[Prompt] Copy out every one of the following lines word for word, with nothing added, removed, or changed.

^^^^

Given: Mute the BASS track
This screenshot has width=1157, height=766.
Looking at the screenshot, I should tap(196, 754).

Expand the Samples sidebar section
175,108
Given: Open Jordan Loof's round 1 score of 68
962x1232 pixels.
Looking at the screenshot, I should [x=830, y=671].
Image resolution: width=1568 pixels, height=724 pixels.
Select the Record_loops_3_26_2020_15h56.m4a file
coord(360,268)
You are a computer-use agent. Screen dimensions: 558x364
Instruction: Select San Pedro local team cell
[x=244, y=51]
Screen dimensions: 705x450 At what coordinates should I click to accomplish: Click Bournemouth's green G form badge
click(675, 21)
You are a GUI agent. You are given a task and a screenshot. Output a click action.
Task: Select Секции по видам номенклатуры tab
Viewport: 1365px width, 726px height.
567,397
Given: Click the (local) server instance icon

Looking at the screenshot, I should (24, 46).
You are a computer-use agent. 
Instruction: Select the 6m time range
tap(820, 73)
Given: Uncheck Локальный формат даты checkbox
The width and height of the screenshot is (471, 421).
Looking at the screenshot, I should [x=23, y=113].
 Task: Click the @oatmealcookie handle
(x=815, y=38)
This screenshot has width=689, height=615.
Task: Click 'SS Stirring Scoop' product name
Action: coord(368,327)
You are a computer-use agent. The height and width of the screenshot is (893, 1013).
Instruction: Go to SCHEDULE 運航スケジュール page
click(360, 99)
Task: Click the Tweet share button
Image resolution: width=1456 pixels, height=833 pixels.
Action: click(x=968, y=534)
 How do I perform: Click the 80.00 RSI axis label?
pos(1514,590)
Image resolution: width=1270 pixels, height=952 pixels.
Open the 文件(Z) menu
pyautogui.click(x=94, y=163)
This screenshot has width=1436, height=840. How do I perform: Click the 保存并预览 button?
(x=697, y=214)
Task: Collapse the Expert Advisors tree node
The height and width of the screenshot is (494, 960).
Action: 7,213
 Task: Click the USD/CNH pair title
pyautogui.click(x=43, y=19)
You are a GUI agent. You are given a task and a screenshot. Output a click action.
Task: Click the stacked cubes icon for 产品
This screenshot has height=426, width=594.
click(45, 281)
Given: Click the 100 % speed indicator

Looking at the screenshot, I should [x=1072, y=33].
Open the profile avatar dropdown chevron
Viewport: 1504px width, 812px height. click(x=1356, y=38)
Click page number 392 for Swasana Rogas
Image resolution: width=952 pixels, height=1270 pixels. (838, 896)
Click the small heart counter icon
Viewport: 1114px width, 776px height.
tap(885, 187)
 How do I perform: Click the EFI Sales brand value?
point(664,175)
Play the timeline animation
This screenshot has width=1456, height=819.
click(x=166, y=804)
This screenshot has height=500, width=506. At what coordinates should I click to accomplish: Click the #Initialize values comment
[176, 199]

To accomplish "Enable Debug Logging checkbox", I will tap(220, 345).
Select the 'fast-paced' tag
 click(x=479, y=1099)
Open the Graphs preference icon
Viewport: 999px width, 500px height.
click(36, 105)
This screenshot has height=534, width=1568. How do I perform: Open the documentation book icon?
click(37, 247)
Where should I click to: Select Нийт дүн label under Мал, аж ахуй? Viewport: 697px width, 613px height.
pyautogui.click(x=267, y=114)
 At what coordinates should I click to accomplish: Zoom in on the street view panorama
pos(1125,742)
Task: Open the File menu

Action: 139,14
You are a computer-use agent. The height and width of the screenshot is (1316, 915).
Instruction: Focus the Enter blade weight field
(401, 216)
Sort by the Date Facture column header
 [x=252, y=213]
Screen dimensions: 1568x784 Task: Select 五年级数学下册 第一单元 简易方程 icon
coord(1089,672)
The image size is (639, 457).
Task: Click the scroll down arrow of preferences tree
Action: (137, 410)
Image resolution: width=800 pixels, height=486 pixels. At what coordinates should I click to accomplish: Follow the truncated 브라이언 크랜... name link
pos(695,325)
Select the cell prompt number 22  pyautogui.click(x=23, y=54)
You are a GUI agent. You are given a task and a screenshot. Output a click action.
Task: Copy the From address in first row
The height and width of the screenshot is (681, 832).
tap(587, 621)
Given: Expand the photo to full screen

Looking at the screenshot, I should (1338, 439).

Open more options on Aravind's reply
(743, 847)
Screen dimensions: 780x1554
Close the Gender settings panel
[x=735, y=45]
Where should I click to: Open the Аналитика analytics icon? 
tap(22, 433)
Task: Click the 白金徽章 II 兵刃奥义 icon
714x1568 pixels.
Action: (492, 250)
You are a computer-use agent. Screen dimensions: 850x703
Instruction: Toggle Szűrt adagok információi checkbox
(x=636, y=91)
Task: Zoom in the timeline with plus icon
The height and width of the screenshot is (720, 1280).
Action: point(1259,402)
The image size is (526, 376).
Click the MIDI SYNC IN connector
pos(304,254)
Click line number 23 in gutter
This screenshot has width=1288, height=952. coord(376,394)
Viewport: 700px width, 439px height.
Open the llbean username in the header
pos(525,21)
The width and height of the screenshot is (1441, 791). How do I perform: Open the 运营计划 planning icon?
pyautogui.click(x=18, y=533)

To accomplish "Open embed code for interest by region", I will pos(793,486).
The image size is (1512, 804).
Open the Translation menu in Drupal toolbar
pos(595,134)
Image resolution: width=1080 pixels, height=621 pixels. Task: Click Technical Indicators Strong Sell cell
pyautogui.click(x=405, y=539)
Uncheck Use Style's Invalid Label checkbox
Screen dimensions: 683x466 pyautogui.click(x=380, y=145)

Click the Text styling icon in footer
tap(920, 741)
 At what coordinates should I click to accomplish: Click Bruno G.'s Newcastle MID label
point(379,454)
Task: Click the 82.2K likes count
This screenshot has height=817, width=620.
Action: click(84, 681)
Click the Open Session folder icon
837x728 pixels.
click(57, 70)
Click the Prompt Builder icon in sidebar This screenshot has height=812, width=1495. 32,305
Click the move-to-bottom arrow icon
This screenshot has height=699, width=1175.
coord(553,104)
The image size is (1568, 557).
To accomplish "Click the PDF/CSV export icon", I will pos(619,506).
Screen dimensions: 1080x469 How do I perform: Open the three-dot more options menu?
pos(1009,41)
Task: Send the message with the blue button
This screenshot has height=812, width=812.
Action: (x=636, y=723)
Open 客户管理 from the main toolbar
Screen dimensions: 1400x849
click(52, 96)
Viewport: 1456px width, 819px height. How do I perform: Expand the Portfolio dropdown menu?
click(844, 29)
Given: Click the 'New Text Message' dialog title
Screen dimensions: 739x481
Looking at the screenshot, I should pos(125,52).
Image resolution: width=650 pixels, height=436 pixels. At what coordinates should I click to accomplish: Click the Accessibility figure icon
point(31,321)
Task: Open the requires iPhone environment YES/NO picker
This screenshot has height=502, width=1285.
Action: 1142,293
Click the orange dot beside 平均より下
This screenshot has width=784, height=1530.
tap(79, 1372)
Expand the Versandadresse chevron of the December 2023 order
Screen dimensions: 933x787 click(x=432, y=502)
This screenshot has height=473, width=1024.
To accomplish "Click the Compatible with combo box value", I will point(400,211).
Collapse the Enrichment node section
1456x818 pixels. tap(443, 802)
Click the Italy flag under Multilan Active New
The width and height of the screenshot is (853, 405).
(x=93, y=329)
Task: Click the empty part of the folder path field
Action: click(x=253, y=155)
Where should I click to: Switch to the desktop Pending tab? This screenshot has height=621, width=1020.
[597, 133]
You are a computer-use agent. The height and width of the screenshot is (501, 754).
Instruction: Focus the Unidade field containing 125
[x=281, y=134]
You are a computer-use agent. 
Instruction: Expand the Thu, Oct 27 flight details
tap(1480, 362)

^^^^

[Answer to the exercise]
Given: Mute the BASS track
This screenshot has width=1157, height=766.
Looking at the screenshot, I should tap(196, 754).

Expand the Samples sidebar section
175,108
Given: Open Jordan Loof's round 1 score of 68
962x1232 pixels.
Looking at the screenshot, I should [x=830, y=671].
Image resolution: width=1568 pixels, height=724 pixels.
Select the Record_loops_3_26_2020_15h56.m4a file
coord(360,268)
You are a computer-use agent. Screen dimensions: 558x364
Instruction: Select San Pedro local team cell
[x=244, y=51]
Screen dimensions: 705x450 At what coordinates should I click to accomplish: Click Bournemouth's green G form badge
click(675, 21)
You are a GUI agent. You are given a task and a screenshot. Output a click action.
Task: Select Секции по видам номенклатуры tab
Viewport: 1365px width, 726px height.
567,397
Given: Click the (local) server instance icon

Looking at the screenshot, I should (24, 46).
You are a computer-use agent. 
Instruction: Select the 6m time range
tap(820, 73)
Given: Uncheck Локальный формат даты checkbox
The width and height of the screenshot is (471, 421).
Looking at the screenshot, I should [x=23, y=113].
 Task: Click the @oatmealcookie handle
(x=815, y=38)
This screenshot has width=689, height=615.
Task: Click 'SS Stirring Scoop' product name
Action: coord(368,327)
You are a computer-use agent. The height and width of the screenshot is (893, 1013).
Instruction: Go to SCHEDULE 運航スケジュール page
click(360, 99)
Task: Click the Tweet share button
Image resolution: width=1456 pixels, height=833 pixels.
Action: click(x=968, y=534)
 How do I perform: Click the 80.00 RSI axis label?
pos(1514,590)
Image resolution: width=1270 pixels, height=952 pixels.
Open the 文件(Z) menu
pyautogui.click(x=94, y=163)
This screenshot has width=1436, height=840. How do I perform: Click the 保存并预览 button?
(x=697, y=214)
Task: Collapse the Expert Advisors tree node
The height and width of the screenshot is (494, 960).
Action: 7,213
 Task: Click the USD/CNH pair title
pyautogui.click(x=43, y=19)
You are a GUI agent. You are given a task and a screenshot. Output a click action.
Task: Click the stacked cubes icon for 产品
This screenshot has height=426, width=594.
click(45, 281)
Given: Click the 100 % speed indicator

Looking at the screenshot, I should [x=1072, y=33].
Open the profile avatar dropdown chevron
Viewport: 1504px width, 812px height. click(x=1356, y=38)
Click page number 392 for Swasana Rogas
Image resolution: width=952 pixels, height=1270 pixels. (838, 896)
Click the small heart counter icon
Viewport: 1114px width, 776px height.
tap(885, 187)
 How do I perform: Click the EFI Sales brand value?
point(664,175)
Play the timeline animation
This screenshot has width=1456, height=819.
click(x=166, y=804)
This screenshot has height=500, width=506. At what coordinates should I click to accomplish: Click the #Initialize values comment
[176, 199]

To accomplish "Enable Debug Logging checkbox", I will tap(220, 345).
Select the 'fast-paced' tag
 click(x=479, y=1099)
Open the Graphs preference icon
Viewport: 999px width, 500px height.
click(36, 105)
This screenshot has height=534, width=1568. How do I perform: Open the documentation book icon?
click(37, 247)
Where should I click to: Select Нийт дүн label under Мал, аж ахуй? Viewport: 697px width, 613px height.
pyautogui.click(x=267, y=114)
 At what coordinates should I click to accomplish: Zoom in on the street view panorama
pos(1125,742)
Task: Open the File menu

Action: 139,14
You are a computer-use agent. The height and width of the screenshot is (1316, 915).
Instruction: Focus the Enter blade weight field
(401, 216)
Sort by the Date Facture column header
 [x=252, y=213]
Screen dimensions: 1568x784 Task: Select 五年级数学下册 第一单元 简易方程 icon
coord(1089,672)
The image size is (639, 457).
Task: Click the scroll down arrow of preferences tree
Action: (137, 410)
Image resolution: width=800 pixels, height=486 pixels. At what coordinates should I click to accomplish: Follow the truncated 브라이언 크랜... name link
pos(695,325)
Select the cell prompt number 22  pyautogui.click(x=23, y=54)
You are a GUI agent. You are given a task and a screenshot. Output a click action.
Task: Copy the From address in first row
The height and width of the screenshot is (681, 832).
tap(587, 621)
Given: Expand the photo to full screen

Looking at the screenshot, I should (1338, 439).

Open more options on Aravind's reply
(743, 847)
Screen dimensions: 780x1554
Close the Gender settings panel
[x=735, y=45]
Where should I click to: Open the Аналитика analytics icon? 
tap(22, 433)
Task: Click the 白金徽章 II 兵刃奥义 icon
714x1568 pixels.
Action: (492, 250)
You are a computer-use agent. Screen dimensions: 850x703
Instruction: Toggle Szűrt adagok információi checkbox
(x=636, y=91)
Task: Zoom in the timeline with plus icon
The height and width of the screenshot is (720, 1280).
Action: point(1259,402)
The image size is (526, 376).
Click the MIDI SYNC IN connector
pos(304,254)
Click line number 23 in gutter
This screenshot has width=1288, height=952. coord(376,394)
Viewport: 700px width, 439px height.
Open the llbean username in the header
pos(525,21)
The width and height of the screenshot is (1441, 791). How do I perform: Open the 运营计划 planning icon?
pyautogui.click(x=18, y=533)

To accomplish "Open embed code for interest by region", I will pos(793,486).
The image size is (1512, 804).
Open the Translation menu in Drupal toolbar
pos(595,134)
Image resolution: width=1080 pixels, height=621 pixels. Task: Click Technical Indicators Strong Sell cell
pyautogui.click(x=405, y=539)
Uncheck Use Style's Invalid Label checkbox
Screen dimensions: 683x466 pyautogui.click(x=380, y=145)

Click the Text styling icon in footer
tap(920, 741)
 At what coordinates should I click to accomplish: Click Bruno G.'s Newcastle MID label
point(379,454)
Task: Click the 82.2K likes count
This screenshot has height=817, width=620.
Action: click(84, 681)
Click the Open Session folder icon
837x728 pixels.
click(57, 70)
Click the Prompt Builder icon in sidebar This screenshot has height=812, width=1495. 32,305
Click the move-to-bottom arrow icon
This screenshot has height=699, width=1175.
coord(553,104)
The image size is (1568, 557).
To accomplish "Click the PDF/CSV export icon", I will pos(619,506).
Screen dimensions: 1080x469 How do I perform: Open the three-dot more options menu?
pos(1009,41)
Task: Send the message with the blue button
This screenshot has height=812, width=812.
Action: (x=636, y=723)
Open 客户管理 from the main toolbar
Screen dimensions: 1400x849
click(52, 96)
Viewport: 1456px width, 819px height. How do I perform: Expand the Portfolio dropdown menu?
click(844, 29)
Given: Click the 'New Text Message' dialog title
Screen dimensions: 739x481
Looking at the screenshot, I should pos(125,52).
Image resolution: width=650 pixels, height=436 pixels. At what coordinates should I click to accomplish: Click the Accessibility figure icon
point(31,321)
Task: Open the requires iPhone environment YES/NO picker
This screenshot has height=502, width=1285.
Action: 1142,293
Click the orange dot beside 平均より下
This screenshot has width=784, height=1530.
tap(79, 1372)
Expand the Versandadresse chevron of the December 2023 order
Screen dimensions: 933x787 click(x=432, y=502)
This screenshot has height=473, width=1024.
To accomplish "Click the Compatible with combo box value", I will point(400,211).
Collapse the Enrichment node section
1456x818 pixels. tap(443, 802)
Click the Italy flag under Multilan Active New
The width and height of the screenshot is (853, 405).
(x=93, y=329)
Task: Click the empty part of the folder path field
Action: click(x=253, y=155)
Where should I click to: Switch to the desktop Pending tab? This screenshot has height=621, width=1020.
[597, 133]
You are a computer-use agent. The height and width of the screenshot is (501, 754).
Instruction: Focus the Unidade field containing 125
[x=281, y=134]
You are a computer-use agent. 
Instruction: Expand the Thu, Oct 27 flight details
tap(1480, 362)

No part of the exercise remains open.